Sent from Petguide.com Free App


----------



## Lennap (Jul 9, 2010)

morbidangel said:


> Was just thinking what Golden's all over the World are eating & when they are eating ...
> 
> Nishka gets half an apple every morning at around 8-30 am ..
> 10-30AM a few gluten free biscuits ...
> ...


 
Wow that's a lot of food! Remy gets 2 cups of kibble with a raw egg at 6 am, and 2 cups of kilbble with a raw egg at 7 pm


----------



## olliversmom (Mar 13, 2013)

Ollie is a growing puppy.

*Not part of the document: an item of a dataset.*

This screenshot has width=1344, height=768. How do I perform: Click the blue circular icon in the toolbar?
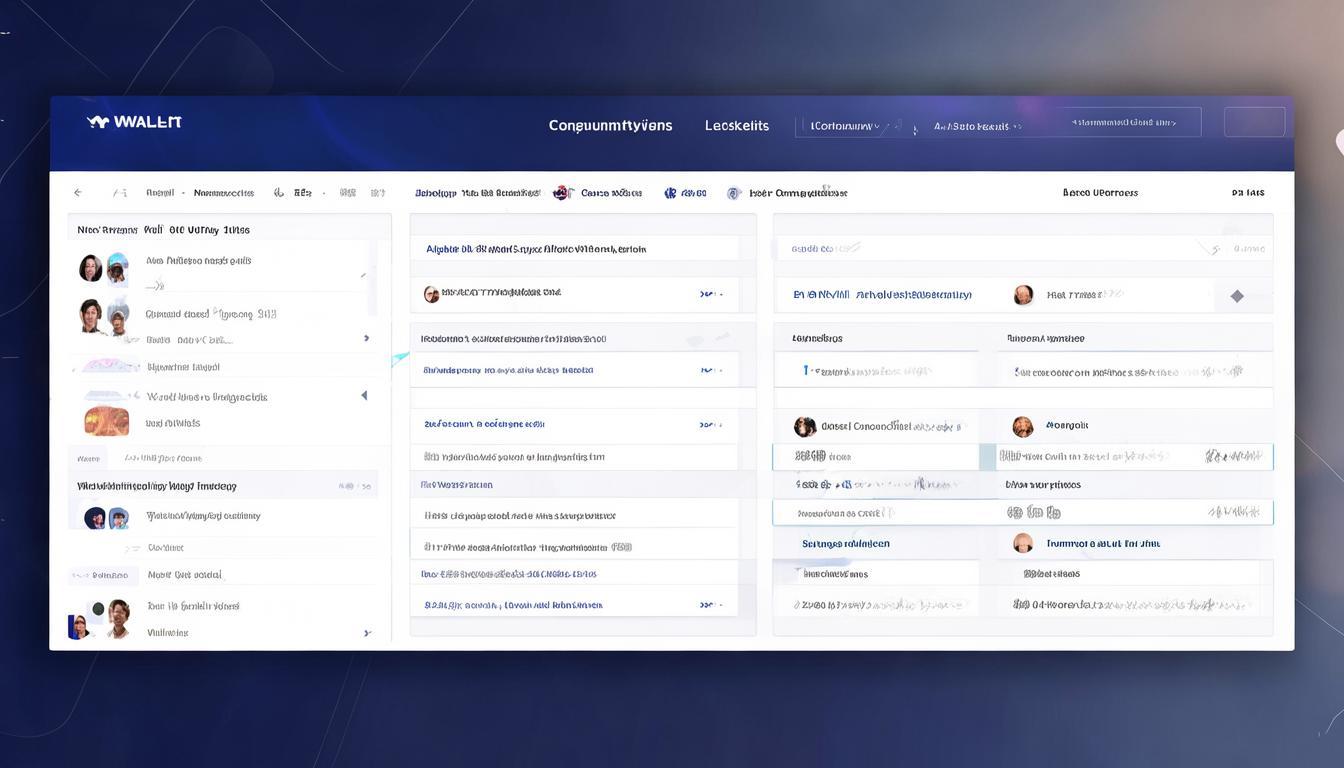pyautogui.click(x=670, y=193)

His dietary needs have been fluctuating as some weeks he is growing faster. 
This week He gets :

6:30 am: 1.1/4 Cup Canidae
Noonish: 1 Cup Canidae
6:00 pm: 1.1/4Cup Canidae

Additionally he gets training treats throughout the day when he is training.
He also gets some flavored ice cubes when hot.
He also has a frozen pumpkin kong in morning and a frozen maybe chicken kong at night.
I am also known to throw in some chicken or beef pieces and maybe a little rice to his food bowl for interest.


----------



## lhowemt (Jun 28, 2013)

morbidangel said:


> Was just thinking what Golden's all over the World are eating & when they are eating ...
> 
> Nishka gets half an apple every morning at around 8-30 am ..
> 10-30AM a few gluten free biscuits ...
> ...


This sounds great. We give our girls lots of real food too. We cook from scratch and they always get vegis and then also a bit of meat. Right now lots of apples and pears from the orchard. Yogurt, pumpkin and peanut butter are other staples for us.


Sent from Petguide.com Free App


----------



## MikaTallulah (Jul 19, 2006)

morbidangel said:


> Was just thinking what Golden's all over the World are eating & when they are eating ...
> 
> Nishka gets half an apple every morning at around 8-30 am ..
> 10-30AM a few gluten free biscuits ...
> ...


That is more than 95 pound Buddy gets a day. He gets a total of 2 cups of kibble per day. I get maybe tops of 4 small yorkie sized cookies. He will get a cup of veggies most days but not everyday.


----------



## Max's Dad (Apr 23, 2012)

Max gets 1.5 cups of Acana Wild Prairie at about 9am and 4pm. Plus 1 or 2 Blue Buffalo Salmon Biscuits at bedtime. 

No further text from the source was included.